Alfredo Sirkis: Pelo menos tem sido um tema crescente na França, e não é a primeira vez que os verdes são bem-sucedidos em uma eleição francesa.  Houve um pleito europeu em que eles conseguiram muitas cadeiras, os verdes já fizeram parte do governo do [ex-premiê Lionel] Jospin, então houve sempre uma oscilação entre os verdes na França. É de se esperar que eles tenham ganhado em maturidade e implementação local. Essa vitória se dá na esteira de gestões bem-sucedidas, como foi a de Grenoble [leste]. Penso que os verdes são talhados principalmente para a gestão local. Você pode pensar globalmente, mas agir localmente. Há um avanço das ideias da Ecologia e da sustentabilidade dentro de todo o espectro político.

RFI: Por que, na sua opinião, o movimento ecologista nunca conseguiu uma projeção muito grande no Brasil, apesar da existência de figuras como a Marina Silva?

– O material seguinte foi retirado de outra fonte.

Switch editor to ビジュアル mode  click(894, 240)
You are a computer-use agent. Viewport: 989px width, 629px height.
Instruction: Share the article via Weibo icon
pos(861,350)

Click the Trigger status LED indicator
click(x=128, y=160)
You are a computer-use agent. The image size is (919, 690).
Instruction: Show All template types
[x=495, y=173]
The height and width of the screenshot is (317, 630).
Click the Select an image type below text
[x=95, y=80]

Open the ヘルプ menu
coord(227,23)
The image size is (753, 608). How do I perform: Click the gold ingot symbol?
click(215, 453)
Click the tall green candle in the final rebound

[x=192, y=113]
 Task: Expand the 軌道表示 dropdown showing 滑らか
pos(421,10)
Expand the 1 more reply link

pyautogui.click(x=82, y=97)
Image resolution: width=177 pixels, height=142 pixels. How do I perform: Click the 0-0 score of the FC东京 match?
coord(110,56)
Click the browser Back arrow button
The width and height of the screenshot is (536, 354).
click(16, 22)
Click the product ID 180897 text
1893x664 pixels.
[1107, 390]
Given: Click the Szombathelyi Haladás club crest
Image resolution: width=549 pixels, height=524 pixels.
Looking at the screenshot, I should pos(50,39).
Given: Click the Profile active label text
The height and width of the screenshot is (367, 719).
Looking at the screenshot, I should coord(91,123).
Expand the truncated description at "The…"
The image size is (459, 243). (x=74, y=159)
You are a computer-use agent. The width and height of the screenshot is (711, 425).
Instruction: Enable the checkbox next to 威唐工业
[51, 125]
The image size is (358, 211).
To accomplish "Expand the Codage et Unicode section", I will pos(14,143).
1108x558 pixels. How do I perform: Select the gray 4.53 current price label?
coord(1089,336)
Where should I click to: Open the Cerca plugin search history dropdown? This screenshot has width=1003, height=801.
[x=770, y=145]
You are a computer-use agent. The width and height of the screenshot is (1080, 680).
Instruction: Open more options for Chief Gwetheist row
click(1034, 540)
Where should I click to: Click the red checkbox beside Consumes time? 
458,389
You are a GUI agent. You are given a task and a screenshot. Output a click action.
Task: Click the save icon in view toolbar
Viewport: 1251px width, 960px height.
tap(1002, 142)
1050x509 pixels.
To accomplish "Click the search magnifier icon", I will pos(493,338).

AS: Por causa dos graves erros que cometeu. Coordenei a campanha da Marina em 2010, foi um momento grandioso, foram 20 milhões de votos, 20% dos eleitores. Nem os verdes franceses tiveram isso, 20% numa eleição presidencial. O Partido Verde (PV) conseguiu se autoexplodir por causa da burocracia interna fisiológica, logo depois das eleições, 2011? Começaram a hostilizar a Marina Silva dentro do partido. O PV ainda tem alguns ambientalistas, como o Eduardo Jorge, mas a burocracia do partido, o aparato, são dominados por cidadãos que pensam, basicamente, no próprio bem-estar. O atual partido da Marina, a Rede, é um partido muito confuso, com um vasto espectro de pessoas que vão desde o segmento evangélico conservador até uma extrema esquerda quase black block. Tudo gira em torno da figura carismática da Marina, que cometeu erros e perdeu espaço até obter esse resultado triste que ela teve nas eleições passadas. Eu mesmo não votei nela. Votei no Ciro Gomes, apesar das críticas enormes que tenho a ele, porque achei que Bolsonaro fosse ganhar se fosse para o segundo turno com o PT, mas ele também não dá a menor importância ao Meio Ambiente. O PV se tornou um grupelho fisiológico, assim como a Rede. Era necessário começar juntando os dois, e tentar voltar ao ponto de ruptura, no ano de 2010.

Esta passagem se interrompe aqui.